Références musicales : AFI, Bring Me The Horizon, Combichrist, Ministry…

JOHNNY L’OMBRE DE LA MORT ou les nouveaux cavaliers de l’apocalypse.

Avec JOHNNY DEATHSHADOW cela n’a pas été le coup de foudre mais plutôt une lente histoire de séduction. Les groupes masqués ou maquillés n’attirent pas mon attention facilement car j’ai besoin d’un contact visuel pour savoir qui me parle. Cependant, j’aimais leur son et je les gardais au chaud dans un coin de mon esprit.

La rencontre inévitable s’est produite à l’occasion de leur venue en France en novembre dernier puisqu’ils accompagnaient mes hanovriens préférés, Unzucht. Je les ai revus ensuite en Allemagne à Francfort en décembre. Leurs prestations live ont fait tomber toutes mes réserves et c’est avec une curiosité joyeuse que j’ai accueilli la sortie de leur nouvel album D.R.E.A.M.

Fondé depuis dix ans, JOHNNY DEATHSHADOW vient du Horror Punk comme en témoigne leur premier EP BLOOD & BONES notamment avec le titre « The Night of the Living Dead ». Depuis, leur style a progressivement évolué vers un metal gothique industriel teinté d’électronique. Les thèmes de leurs compositions sont objectivement sombres et corrosifs.
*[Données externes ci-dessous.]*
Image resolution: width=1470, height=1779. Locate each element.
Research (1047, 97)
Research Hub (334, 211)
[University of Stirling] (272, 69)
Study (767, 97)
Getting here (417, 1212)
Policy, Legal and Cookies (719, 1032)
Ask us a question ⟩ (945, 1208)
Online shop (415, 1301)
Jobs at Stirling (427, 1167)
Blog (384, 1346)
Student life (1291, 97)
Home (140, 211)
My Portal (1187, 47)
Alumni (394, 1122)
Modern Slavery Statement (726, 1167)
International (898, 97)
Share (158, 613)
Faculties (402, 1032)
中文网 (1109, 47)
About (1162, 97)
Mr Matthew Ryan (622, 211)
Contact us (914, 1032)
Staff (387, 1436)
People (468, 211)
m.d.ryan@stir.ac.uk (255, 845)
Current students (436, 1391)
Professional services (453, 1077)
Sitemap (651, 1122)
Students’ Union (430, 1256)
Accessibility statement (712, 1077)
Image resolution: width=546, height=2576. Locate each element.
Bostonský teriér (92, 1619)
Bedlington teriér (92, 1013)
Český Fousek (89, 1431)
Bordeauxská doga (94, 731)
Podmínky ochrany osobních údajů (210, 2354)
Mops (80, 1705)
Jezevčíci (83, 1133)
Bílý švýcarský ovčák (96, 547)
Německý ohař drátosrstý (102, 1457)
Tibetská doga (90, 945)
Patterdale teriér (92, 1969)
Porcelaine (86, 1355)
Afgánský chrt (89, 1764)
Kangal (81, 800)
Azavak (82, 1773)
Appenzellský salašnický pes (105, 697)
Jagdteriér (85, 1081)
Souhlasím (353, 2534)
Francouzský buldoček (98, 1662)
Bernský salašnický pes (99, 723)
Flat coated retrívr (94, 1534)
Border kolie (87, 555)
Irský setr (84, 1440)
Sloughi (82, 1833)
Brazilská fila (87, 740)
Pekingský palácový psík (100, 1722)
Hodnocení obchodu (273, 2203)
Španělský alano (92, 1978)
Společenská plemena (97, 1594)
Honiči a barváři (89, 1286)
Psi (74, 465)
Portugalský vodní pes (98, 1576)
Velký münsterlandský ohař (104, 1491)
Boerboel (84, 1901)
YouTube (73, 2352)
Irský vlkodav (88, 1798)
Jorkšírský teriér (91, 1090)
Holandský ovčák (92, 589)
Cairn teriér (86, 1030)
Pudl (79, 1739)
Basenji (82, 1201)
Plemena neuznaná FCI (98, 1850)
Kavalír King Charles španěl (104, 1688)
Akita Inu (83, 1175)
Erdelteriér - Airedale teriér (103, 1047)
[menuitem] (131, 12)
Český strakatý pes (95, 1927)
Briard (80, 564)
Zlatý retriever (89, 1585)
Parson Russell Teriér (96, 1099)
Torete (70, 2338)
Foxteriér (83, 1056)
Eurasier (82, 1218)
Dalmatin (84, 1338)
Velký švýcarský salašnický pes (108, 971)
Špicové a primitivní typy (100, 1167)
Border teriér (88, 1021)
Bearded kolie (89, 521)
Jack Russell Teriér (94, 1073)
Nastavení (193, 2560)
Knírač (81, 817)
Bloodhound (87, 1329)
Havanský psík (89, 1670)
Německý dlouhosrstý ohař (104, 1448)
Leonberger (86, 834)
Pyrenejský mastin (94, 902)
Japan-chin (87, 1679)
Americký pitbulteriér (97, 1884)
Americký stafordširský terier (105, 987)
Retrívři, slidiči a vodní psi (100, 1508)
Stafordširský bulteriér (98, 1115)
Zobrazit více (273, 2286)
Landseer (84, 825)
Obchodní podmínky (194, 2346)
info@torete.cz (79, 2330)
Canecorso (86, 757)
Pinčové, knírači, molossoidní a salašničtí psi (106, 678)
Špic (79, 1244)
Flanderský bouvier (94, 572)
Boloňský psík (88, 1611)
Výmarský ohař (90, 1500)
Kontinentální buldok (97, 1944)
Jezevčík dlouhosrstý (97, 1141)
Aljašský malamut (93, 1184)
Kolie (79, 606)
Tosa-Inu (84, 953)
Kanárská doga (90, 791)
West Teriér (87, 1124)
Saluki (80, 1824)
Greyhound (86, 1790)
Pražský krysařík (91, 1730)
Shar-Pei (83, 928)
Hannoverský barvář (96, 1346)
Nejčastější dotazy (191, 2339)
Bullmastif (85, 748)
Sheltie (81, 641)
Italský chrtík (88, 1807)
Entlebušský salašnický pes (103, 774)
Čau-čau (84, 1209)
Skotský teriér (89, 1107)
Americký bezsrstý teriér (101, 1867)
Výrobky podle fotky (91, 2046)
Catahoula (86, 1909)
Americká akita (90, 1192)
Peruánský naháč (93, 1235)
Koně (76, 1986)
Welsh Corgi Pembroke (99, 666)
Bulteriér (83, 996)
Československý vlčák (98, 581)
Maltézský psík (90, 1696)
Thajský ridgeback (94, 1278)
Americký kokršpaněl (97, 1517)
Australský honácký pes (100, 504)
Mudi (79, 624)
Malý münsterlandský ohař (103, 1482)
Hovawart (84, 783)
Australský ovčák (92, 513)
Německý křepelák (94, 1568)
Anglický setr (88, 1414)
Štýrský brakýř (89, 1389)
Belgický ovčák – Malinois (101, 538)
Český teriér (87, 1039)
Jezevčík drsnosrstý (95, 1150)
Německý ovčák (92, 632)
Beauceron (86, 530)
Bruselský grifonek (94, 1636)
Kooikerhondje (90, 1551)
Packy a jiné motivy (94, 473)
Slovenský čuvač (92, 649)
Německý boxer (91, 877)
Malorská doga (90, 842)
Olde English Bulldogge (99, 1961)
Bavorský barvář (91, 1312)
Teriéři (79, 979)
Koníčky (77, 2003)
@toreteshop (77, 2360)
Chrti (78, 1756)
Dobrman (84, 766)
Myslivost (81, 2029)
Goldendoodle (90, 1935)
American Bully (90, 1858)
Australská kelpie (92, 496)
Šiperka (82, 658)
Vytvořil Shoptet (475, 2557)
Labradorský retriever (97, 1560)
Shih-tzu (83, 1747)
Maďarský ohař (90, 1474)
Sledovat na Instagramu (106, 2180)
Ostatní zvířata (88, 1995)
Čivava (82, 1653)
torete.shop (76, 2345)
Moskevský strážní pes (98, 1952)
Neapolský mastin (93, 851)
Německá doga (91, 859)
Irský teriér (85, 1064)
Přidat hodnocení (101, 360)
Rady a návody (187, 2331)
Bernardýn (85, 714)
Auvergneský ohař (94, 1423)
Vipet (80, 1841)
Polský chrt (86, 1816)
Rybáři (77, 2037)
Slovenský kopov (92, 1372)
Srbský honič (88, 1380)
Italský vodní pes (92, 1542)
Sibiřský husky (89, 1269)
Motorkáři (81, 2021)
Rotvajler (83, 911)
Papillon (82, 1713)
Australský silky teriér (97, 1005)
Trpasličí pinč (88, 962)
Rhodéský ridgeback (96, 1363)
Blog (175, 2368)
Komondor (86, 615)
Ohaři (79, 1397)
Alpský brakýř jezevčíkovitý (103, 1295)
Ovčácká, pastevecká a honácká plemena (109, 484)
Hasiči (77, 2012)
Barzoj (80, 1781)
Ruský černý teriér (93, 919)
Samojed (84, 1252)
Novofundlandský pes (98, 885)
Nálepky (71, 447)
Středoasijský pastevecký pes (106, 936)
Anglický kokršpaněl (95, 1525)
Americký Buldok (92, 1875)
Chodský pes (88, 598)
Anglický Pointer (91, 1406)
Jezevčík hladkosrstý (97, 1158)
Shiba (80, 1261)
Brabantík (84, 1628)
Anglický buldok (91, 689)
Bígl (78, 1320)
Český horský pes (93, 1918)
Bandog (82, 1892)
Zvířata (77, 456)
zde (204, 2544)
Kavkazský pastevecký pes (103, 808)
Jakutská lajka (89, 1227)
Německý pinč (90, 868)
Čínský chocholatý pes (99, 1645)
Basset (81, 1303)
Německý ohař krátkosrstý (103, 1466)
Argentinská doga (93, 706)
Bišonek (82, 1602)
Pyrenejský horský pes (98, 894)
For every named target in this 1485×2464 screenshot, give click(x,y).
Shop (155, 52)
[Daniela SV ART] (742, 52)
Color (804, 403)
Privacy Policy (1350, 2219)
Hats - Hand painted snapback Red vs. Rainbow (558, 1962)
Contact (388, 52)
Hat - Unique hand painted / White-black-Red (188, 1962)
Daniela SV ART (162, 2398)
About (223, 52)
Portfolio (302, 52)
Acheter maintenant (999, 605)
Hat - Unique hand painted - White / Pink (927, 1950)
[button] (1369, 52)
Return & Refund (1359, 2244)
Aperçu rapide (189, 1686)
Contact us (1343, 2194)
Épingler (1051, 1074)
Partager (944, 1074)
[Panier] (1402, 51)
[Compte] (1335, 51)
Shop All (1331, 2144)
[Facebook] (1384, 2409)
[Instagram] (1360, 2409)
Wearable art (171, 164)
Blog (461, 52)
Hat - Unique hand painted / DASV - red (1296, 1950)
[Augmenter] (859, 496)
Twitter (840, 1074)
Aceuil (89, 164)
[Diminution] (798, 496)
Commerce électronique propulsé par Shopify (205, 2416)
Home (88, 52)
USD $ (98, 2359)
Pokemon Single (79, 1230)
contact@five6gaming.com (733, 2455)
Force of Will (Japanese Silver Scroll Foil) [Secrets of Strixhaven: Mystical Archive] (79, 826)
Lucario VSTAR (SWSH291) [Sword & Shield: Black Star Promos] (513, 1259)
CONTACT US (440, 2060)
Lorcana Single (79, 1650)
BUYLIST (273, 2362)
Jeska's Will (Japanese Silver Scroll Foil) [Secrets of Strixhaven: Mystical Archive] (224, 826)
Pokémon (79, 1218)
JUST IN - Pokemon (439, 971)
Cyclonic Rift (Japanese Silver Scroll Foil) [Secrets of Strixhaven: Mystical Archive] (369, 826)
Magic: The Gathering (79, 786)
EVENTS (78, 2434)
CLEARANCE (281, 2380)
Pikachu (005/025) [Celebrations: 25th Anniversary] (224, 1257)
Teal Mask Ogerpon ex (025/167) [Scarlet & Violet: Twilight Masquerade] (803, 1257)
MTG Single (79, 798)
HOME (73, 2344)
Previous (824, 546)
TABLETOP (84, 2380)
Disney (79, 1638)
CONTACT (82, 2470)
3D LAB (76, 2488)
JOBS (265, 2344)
Progressivement, leurs personnages scéniques se sont affirmés à travers leur maquillage spectral ce qui imprime à leur présence une épaisseur impressionnante.

Il y a des groupes que le succès paralyse mais il semble que pour JD ce soit l’inverse ; plus ils croient en eux et en leur capacité à exister sur la scène rock allemande et plus ils se libèrent et imposent leur identité. D’évidence, le groupe n’a pas seulement travaillé sur son apparence mais de leur propre aveu ils ont apporté un soin tout particulier à la composition et à la production avec un souci grandissant de sens, de complexité et de profondeur.

JOHNNY DEATHSHADOW partage avec Unzucht la particularité d’avoir deux chanteurs aux registres complémentaires et cette formule me plait énormément, je le confesse. Le chanteur attitré et fondateur du groupe Jonathan Schneider utilise sa voix claire ou gutturale tandis que Eike Cramer qui est aussi le guitariste et second fondateur chante dans un style « britpop » admirable. La voix de Jonathan par son absence de sophistication est touchante et j’adore la rage qu’elle véhicule, son accord avec celle d’Eike est un des points forts du combo.

JOHNNY DEATHSHADOW a déjà un EP BLOOD & BONES et un premier album BLEED WITH ME à son actif. Comme pour BLEED WITH ME, c’est à nouveau Alex Henke (Boogie Park Studios) qui est le producteur du nouvel opus des Hambourgeois. Je rassure les irréductibles réfractaires à la si belle langue allemande, JD a choisi la langue anglaise pour ses textes d’une ténébreuse beauté.

La pochette de l’album en noir et blanc est assez énigmatique, on y voit un cavalier portant un masque à gaz et une lance, elle envoie un message de protection et de résistance mais ce n’est que mon interprétation. D.R.E.A.M. propose douze titres qui laissent apparaître deux versants du même album.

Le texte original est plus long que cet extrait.